Copy nothing but the lines below, from the one with "The height and" through the one with "How do I perform: Add", exactly as written; no pictures should appear.

### MATERIAL PROVIDED
^^^^^^^^
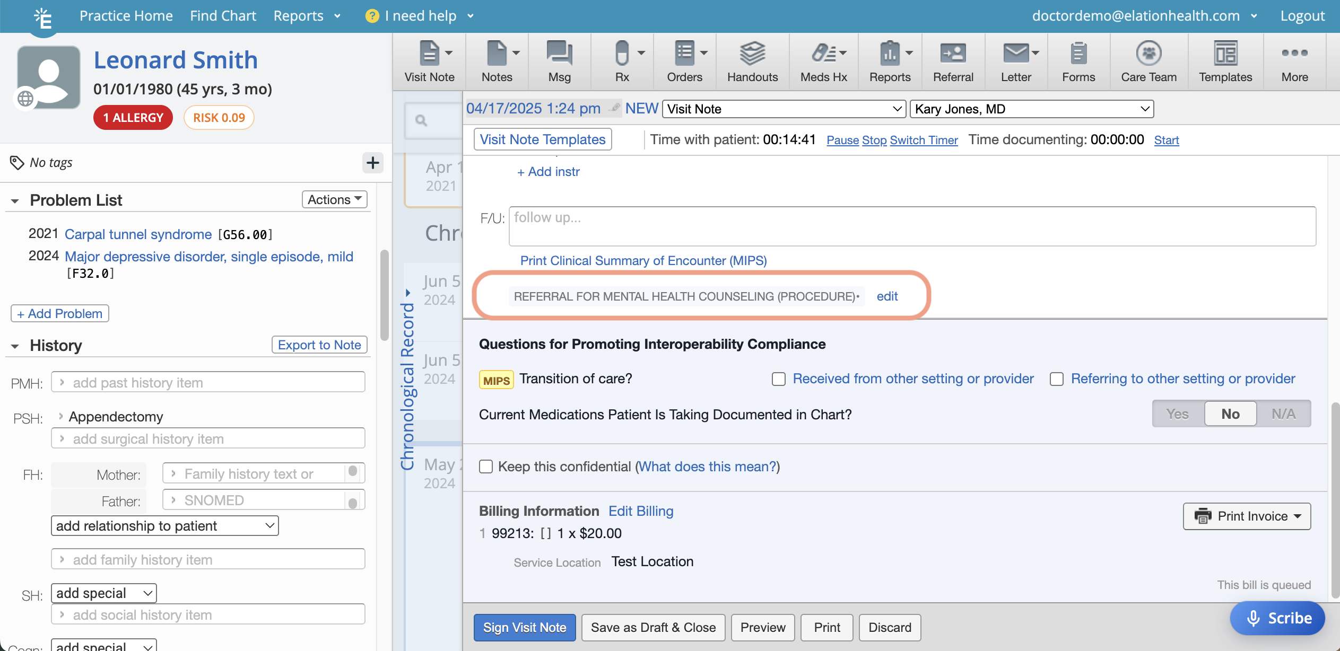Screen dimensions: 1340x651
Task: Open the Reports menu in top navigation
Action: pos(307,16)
^^^^^^^^
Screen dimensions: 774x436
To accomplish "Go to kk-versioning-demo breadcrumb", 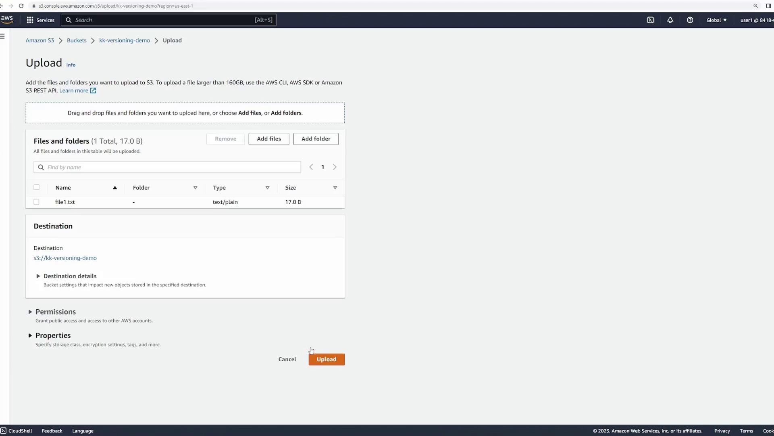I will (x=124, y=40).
^^^^^^^^
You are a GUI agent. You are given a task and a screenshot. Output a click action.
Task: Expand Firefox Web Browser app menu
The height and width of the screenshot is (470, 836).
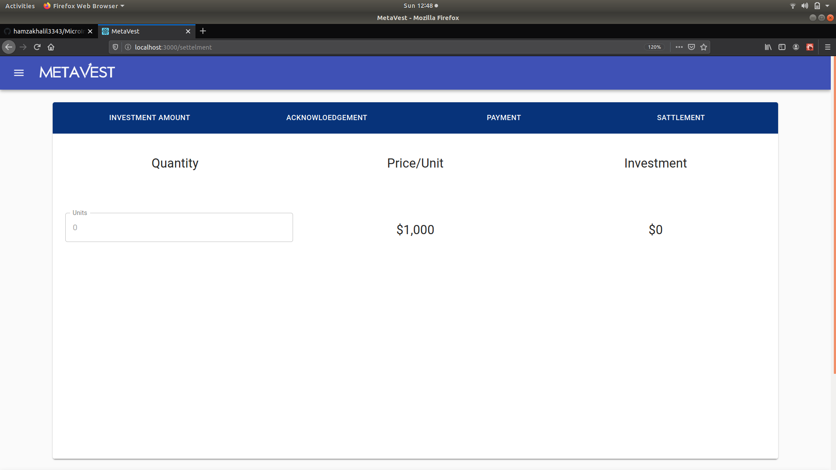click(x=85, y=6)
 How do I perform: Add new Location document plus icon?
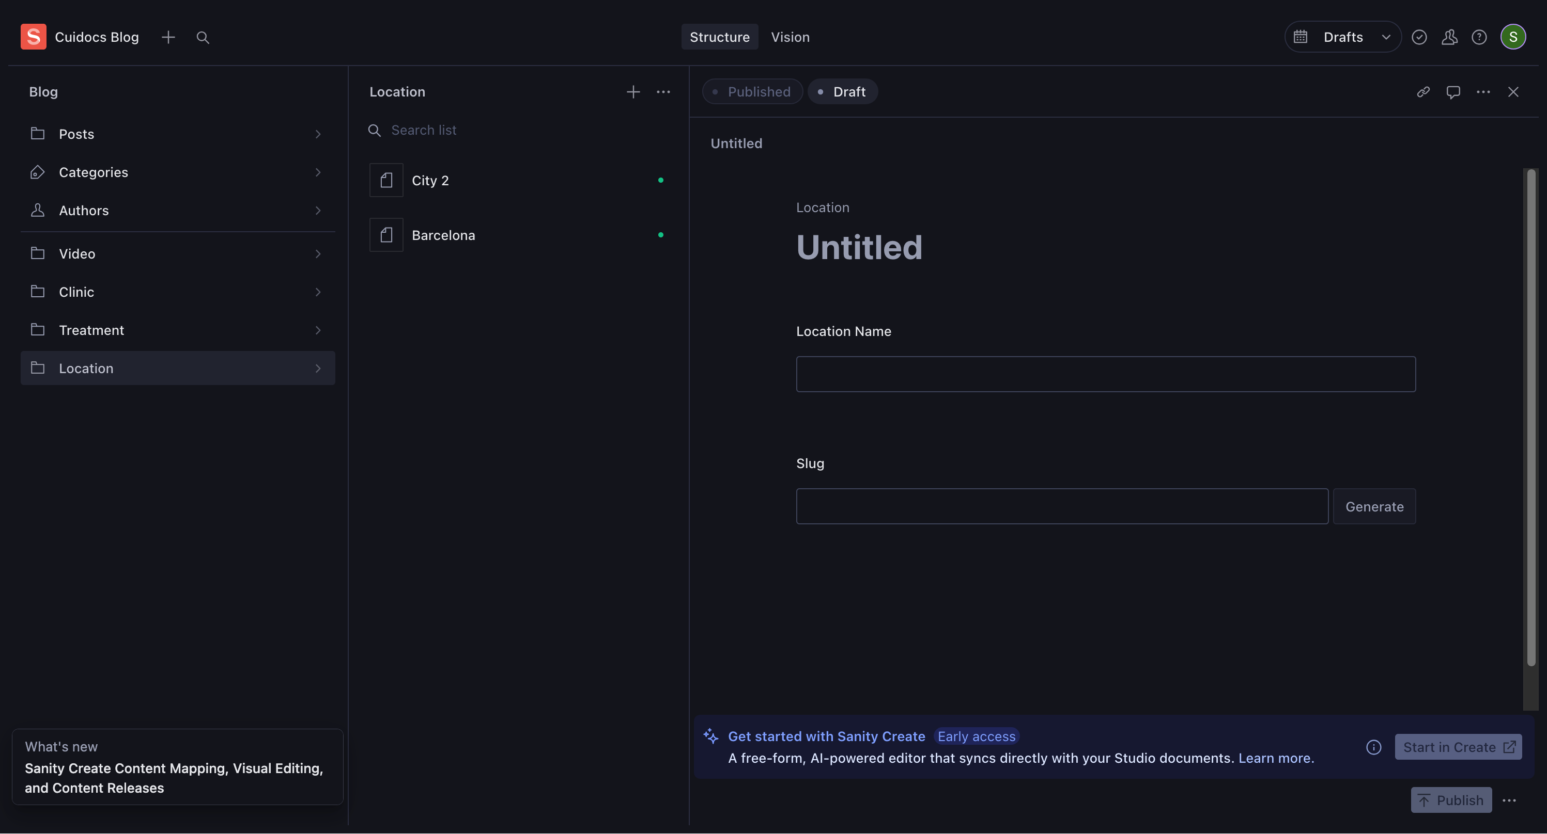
^^^^^^^^
### ANSWER TO THIS TASK
The height and width of the screenshot is (470, 836).
click(x=85, y=6)
 How do I perform: Add new Location document plus icon?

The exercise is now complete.